Attachment #8802977 - Flags: review?(ehsan)
Due to CMake oddities, we need to escape whatever paths we pass in here.
Attachment #8802978 - Flags: review?(ehsan)
In a taskcluster world, we cannot used fixed directories, since we don't
know the absolute path of the directory we're building in ahead of time.
(We could pass it in to the build script, or discover it in the script
itself, but that wouldn't really solve the next problem.)  This change
does make the builds not reproducible, but as we're using clang-cl
purely for secondary purposes on Windows, rather than for shipping
Firefox binaries (as we would on Mac, say), I don't feel bad about
punting the reproducibility issue down the road a bit.
Attachment #8802979 - Flags: review?(ehsan)
clang-cl would normally derive its MSVC emulation bits from the
installed MSVC version, but we don't have an installed MSVC in this
scenario, so we have to use command-line options instead.  We use
similar options for Gecko builds.
Attachment #8802980 - Flags: review?(ehsan)
Newer clang-cl is more better.
Attachment #8802981 - Flags: review?(ehsan)
Taskcluster builds live in a different place than our buildbot builds did.
Attachment #8802982 - Flags: review?(ehsan)
Attachment #8802972 - Flags: review?(ehsan) → review+
Attachment #8802973 - Flags: review?(ehsan) → review+
Attachment #8802974 - Flags: review?(ehsan) → review+
Attachment #8802975 - Flags: review?(ehsan) → review+
Attachment #8802976 - Flags: review?(ehsan) → review+
Attachment #8802977 - Flags: review?(ehsan) → review+
Attachment #8802978 - Flags: review?(ehsan) → review+
Comment on attachment 8802979 [details] [diff] [review]
part 11 - use a relative path for the build directory on windows

Review of attachment 8802979 [details] [diff] [review]:
-----------------------------------------------------------------

Fair.

Data lines:

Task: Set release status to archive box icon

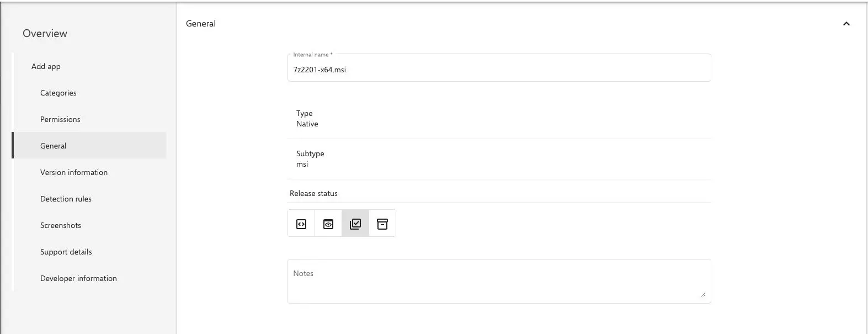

...

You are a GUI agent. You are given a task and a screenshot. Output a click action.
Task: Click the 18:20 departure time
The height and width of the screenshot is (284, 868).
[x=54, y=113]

Job 1: Reproduce the part of the clang-cl review thread that starts with the words "Attachment #8802979 - Flags: review?(ehsan)" and ends with "for Gecko builds.".
Job 2: Write what comes next in the clang-cl review thread, picking up after its last line.

Task response 1:
Attachment #8802979 - Flags: review?(ehsan)
clang-cl would normally derive its MSVC emulation bits from the
installed MSVC version, but we don't have an installed MSVC in this
scenario, so we have to use command-line options instead.  We use
similar options for Gecko builds.

Task response 2:
Attachment #8802979 - Flags: review?(ehsan) → review+
Attachment #8802980 - Flags: review?(ehsan) → review+
Attachment #8802981 - Flags: review?(ehsan) → review+
Comment on attachment 8802982 [details] [diff] [review]
part 14 - correct tar package substitution for new taskcluster scheme

Review of attachment 8802982 [details] [diff] [review]:
-----------------------------------------------------------------

r=me with the nit below fixed.

::: build/build-clang/build-clang.py
@@ +77,5 @@
>      name = os.path.realpath(name)
>      # On Windows, we have to convert this into an msys path so that tar can
>      # understand it.
>      if is_windows():
> +        name = name.replace('\\', '/').replace('Z:', '/z')

This would make the script almost impossible to run locally since nobody has a Z: drive unless they can mount a network drive or some such.

Can you please switch to use some regex magic to make this work with all drive names?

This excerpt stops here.